A notícia começou como informação exclusiva do jornal francês "Le Figaro" e logo se espalhou pela internet: a torre Eiffel, principal atração turística de Paris e uma das mais reconhecidas em todo o mundo, deve se transformar em um monumento verde por quatro anos, a partir de 2012, com a colocação de 600 mil plantas na estrutura, sustentadas por sacos de aniagem pendurados por cordas e outras estruturas temporárias.

Segundo o jornal, o escritório de engenharia Ginger passou dois anos trabalhando no projeto, com custo de  €72 milhões.

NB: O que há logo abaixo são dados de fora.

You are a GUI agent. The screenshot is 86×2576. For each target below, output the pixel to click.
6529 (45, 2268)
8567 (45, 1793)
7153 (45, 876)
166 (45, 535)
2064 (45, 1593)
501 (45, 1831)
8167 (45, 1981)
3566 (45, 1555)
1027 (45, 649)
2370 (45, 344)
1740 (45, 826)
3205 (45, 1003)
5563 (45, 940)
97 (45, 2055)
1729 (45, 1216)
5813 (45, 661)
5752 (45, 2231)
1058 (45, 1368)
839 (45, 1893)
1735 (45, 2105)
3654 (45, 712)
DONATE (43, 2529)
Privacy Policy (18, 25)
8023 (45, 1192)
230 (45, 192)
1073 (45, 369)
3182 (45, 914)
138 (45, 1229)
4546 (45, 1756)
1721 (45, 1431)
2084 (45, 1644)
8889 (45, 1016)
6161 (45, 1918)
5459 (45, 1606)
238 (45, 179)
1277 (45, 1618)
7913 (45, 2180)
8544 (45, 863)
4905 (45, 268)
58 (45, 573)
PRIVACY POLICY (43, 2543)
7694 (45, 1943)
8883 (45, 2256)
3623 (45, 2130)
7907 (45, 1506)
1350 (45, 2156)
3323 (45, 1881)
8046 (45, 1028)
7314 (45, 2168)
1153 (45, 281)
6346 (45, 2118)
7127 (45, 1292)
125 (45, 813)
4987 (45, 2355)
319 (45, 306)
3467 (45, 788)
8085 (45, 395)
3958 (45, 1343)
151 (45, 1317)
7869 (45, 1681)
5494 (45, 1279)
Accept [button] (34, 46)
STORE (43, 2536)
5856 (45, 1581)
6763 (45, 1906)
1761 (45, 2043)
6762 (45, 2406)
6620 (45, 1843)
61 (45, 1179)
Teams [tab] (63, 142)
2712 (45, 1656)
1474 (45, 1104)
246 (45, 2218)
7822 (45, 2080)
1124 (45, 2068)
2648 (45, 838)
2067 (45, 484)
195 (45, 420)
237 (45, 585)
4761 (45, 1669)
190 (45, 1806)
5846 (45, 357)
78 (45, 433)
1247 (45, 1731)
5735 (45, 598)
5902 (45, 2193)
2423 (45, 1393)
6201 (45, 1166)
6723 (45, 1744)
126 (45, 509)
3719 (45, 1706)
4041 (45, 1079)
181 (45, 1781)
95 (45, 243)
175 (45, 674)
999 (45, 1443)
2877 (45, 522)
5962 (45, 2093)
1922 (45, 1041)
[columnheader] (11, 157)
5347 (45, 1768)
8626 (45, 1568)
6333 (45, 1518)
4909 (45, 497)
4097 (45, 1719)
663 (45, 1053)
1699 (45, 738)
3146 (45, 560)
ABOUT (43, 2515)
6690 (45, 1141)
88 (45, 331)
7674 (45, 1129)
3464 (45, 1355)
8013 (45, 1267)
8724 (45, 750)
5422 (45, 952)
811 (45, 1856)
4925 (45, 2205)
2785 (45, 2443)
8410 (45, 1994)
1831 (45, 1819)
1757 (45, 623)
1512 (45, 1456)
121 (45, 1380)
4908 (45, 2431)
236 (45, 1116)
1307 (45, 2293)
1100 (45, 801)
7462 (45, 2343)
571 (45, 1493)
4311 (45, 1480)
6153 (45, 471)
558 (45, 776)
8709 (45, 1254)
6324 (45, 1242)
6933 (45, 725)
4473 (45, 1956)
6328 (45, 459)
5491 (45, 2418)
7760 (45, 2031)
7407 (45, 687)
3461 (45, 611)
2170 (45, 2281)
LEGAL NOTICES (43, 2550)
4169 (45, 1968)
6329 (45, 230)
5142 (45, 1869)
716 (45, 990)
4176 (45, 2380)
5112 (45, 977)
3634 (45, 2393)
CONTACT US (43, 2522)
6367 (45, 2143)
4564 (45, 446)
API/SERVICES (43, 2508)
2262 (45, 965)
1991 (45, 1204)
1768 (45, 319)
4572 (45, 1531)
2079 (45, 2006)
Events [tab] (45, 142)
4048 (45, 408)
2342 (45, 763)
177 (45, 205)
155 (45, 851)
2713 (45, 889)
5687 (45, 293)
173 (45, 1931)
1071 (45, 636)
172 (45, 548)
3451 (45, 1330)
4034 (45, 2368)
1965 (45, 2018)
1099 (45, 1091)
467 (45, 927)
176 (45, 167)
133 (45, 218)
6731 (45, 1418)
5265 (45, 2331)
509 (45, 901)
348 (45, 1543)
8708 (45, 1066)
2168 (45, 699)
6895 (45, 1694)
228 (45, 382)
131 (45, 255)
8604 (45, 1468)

A implementação desse jardim suspenso adicionaria 378 toneladas à torre. A irrigação seria feita por uma estrutura de tubos de borracha.

Protestos contra o plano pipocaram pela internet, e hoje a Prefeitura de Paris soltou comunicado dizendo que não confirma o plano descrito pela Ginger. Uma entrevista coletiva de representantes da prefeitura está marcada para amanhã.

Foto: Eric Piermont/France Presse

Segundo o "Figaro", o plano tem o objetivo de tornar a torre um símbolo do comprometimento da cidade com o ambiente. Com as plantas, a torre emitiria 84,2 toneladas de CO2 e absorveria 87,8 toneladas, criando um balanço positivo de carbono.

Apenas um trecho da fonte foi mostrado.